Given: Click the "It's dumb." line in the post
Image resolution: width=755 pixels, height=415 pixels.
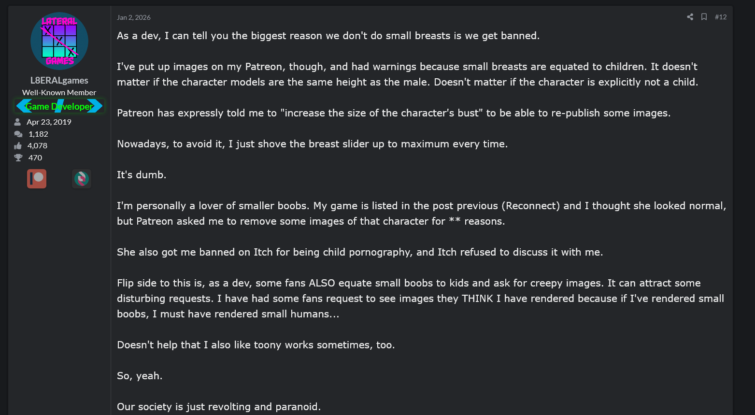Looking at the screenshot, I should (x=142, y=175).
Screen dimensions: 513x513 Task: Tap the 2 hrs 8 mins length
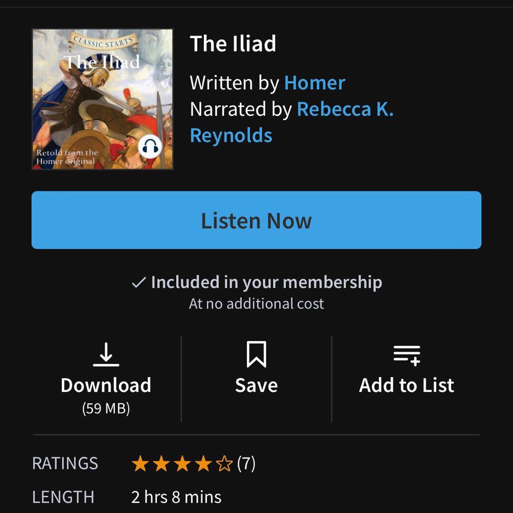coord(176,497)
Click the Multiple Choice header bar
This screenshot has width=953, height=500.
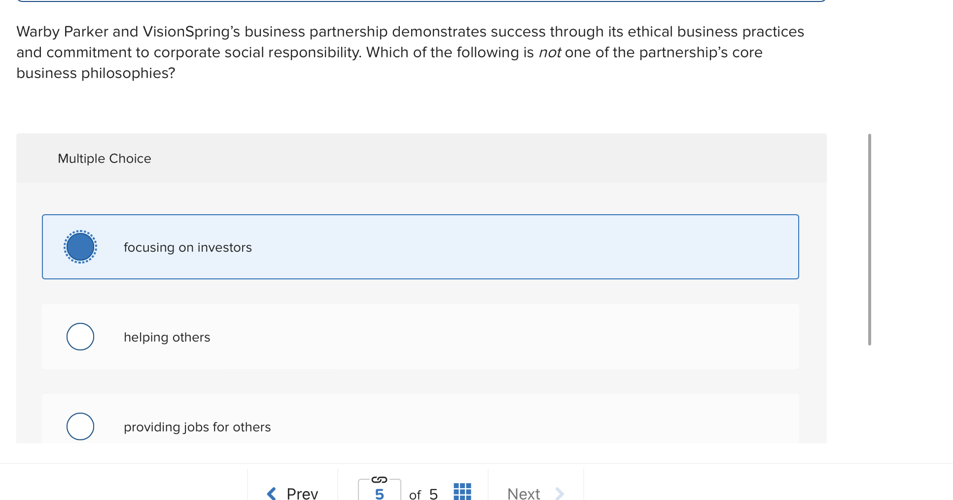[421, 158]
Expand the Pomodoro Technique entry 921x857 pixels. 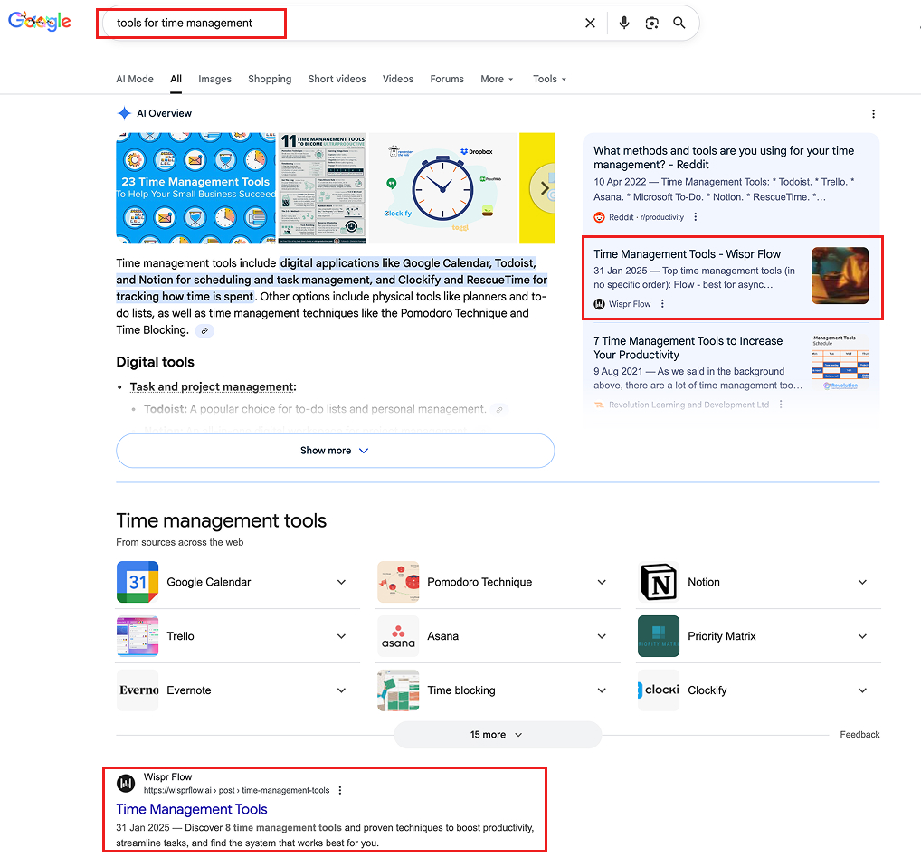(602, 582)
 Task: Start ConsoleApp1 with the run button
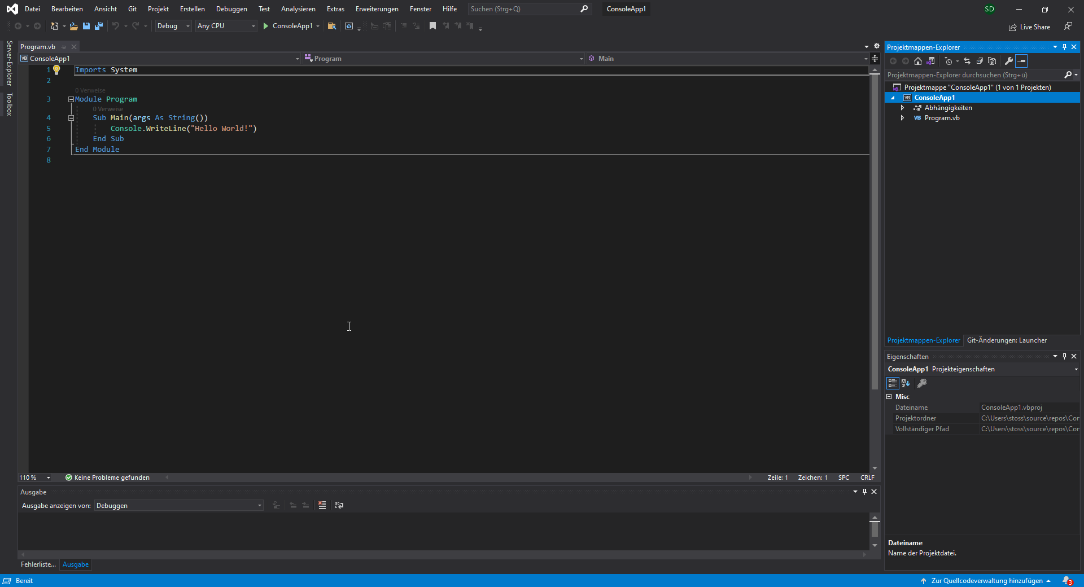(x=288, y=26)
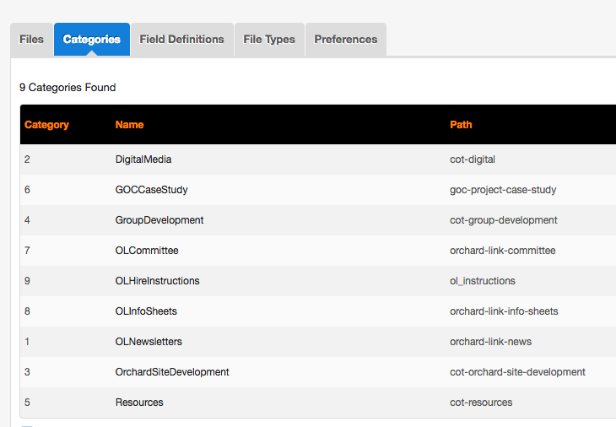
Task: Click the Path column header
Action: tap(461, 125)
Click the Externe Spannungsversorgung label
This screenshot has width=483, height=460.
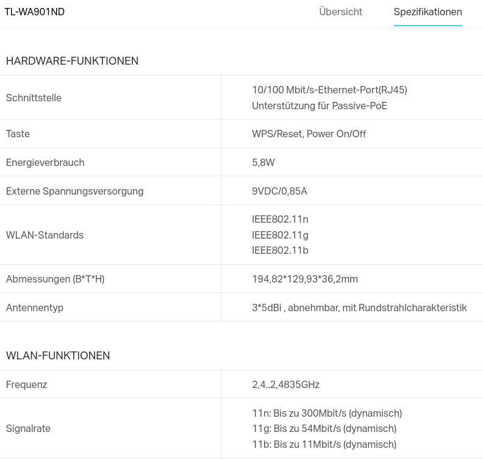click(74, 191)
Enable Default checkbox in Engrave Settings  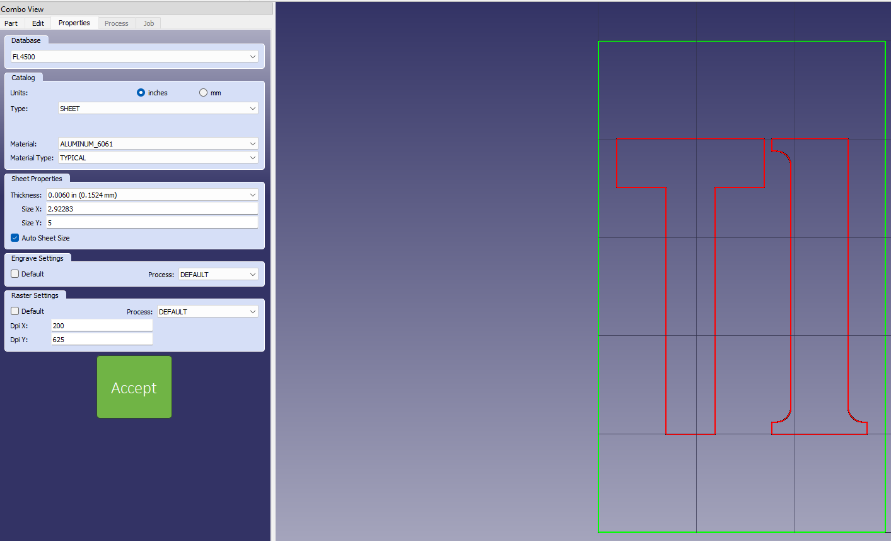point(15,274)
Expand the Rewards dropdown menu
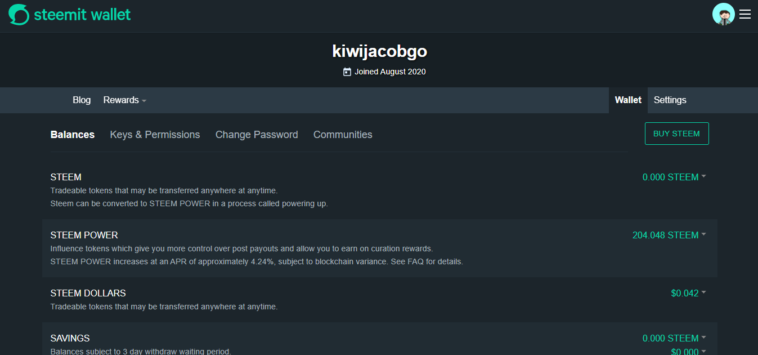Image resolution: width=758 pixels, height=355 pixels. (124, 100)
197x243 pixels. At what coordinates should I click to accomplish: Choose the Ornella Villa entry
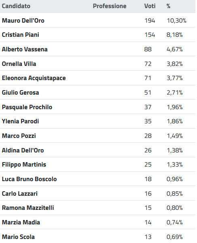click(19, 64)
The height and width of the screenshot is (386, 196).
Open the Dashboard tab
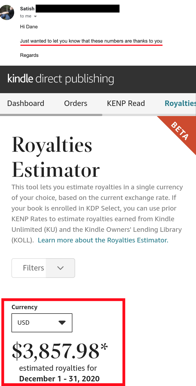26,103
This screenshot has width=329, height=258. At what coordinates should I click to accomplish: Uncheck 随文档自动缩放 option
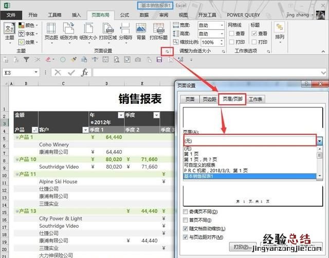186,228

* TASK TO CARRY OUT:
Restate word for word the lines starting at the one that contains "This screenshot has width=329, height=258." and ending at the last line of the data. Skip every picture.

* SOLUTION FOR THIS EXERCISE:
This screenshot has width=329, height=258. At what coordinates should I click to accomplish: Uncheck 随文档自动缩放 option
186,228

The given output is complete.